▸ **Trecho do documento**:
Cultura
Quinta-feira, 28 de março de 2024

Livro subverte o clássico argentino ‘Martín Fierro’ com perspectiva feminista

Poucas coisas unem os argentinos mais que “Martín Fierro”, o texto fundacional da cultura local, escrito em 1872 por José Hernández. Crianças e adultos sabem recitar, de cor, trechos dessa obra, uma saga contada em versos, porque são memorizados na escola, onde é leitura obrigatória.
Em 13 capítulos, “Martín Fierro” narra a história de um “gaucho”, resiliente e corajoso habitante da região dos pampas. Os “gauchos” colaboraram nas lutas de independência e, depois, foram convocados para participar da “conquista do deserto”, uma campanha militar expansionista que tinha como objetivo levar a civilização aos confins do país e que causou também a morte de milhares de indígenas.

▸ **Dados exibidos**:

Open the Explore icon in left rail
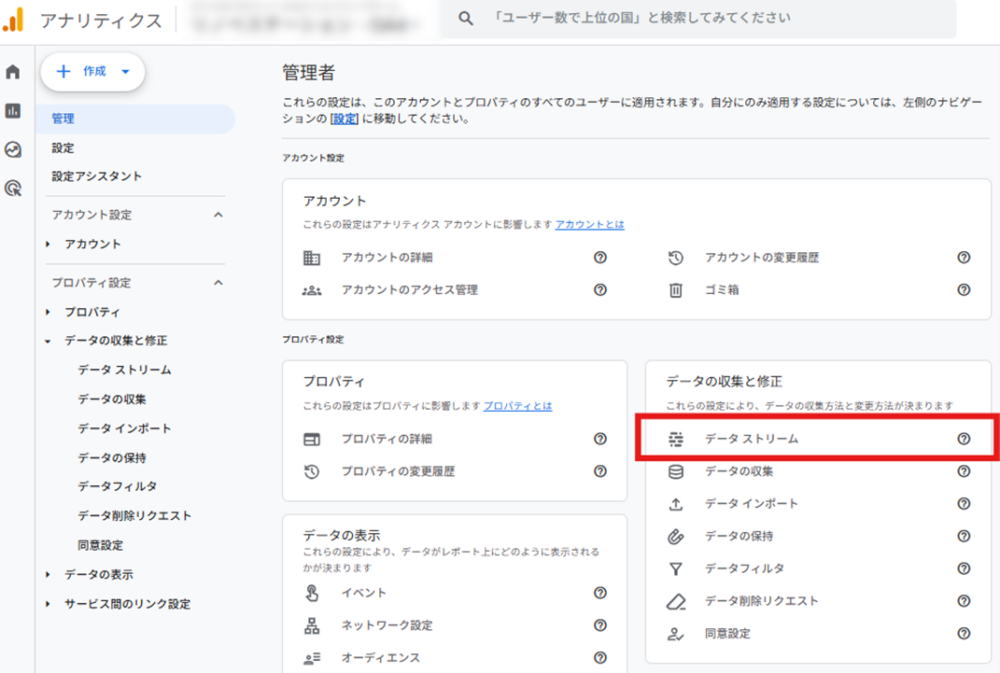 (13, 150)

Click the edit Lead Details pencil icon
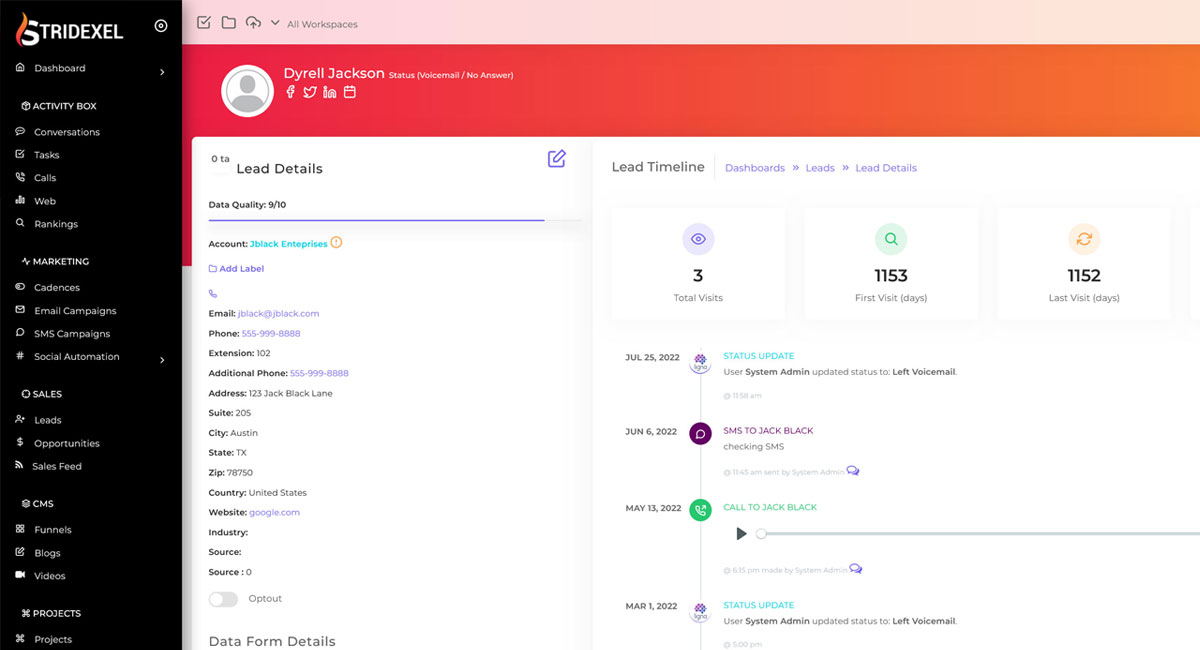557,159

▸ **O que fazer**:
1. Responda sobre a matéria de “Martín Fierro”:
(a) Em que ano a obra foi escrita e por quem?
(b) Em quantos capítulos a história é narrada?
(c) Qual é o nome da campanha militar para a qual os “gauchos” foram chamados?
2. Devolva, sem mudar nada, a parte da matéria de “Martín Fierro” que vai de “Poucas coisas unem” até “é leitura obrigatória.”, incluindo esse final.

▸ **Respostas**:
1.
(a) Em 1872, por José Hernández.
(b) Em 13 capítulos.
(c) A “conquista do deserto”.

2.
Poucas coisas unem os argentinos mais que “Martín Fierro”, o texto fundacional da cultura local, escrito em 1872 por José Hernández. Crianças e adultos sabem recitar, de cor, trechos dessa obra, uma saga contada em versos, porque são memorizados na escola, onde é leitura obrigatória.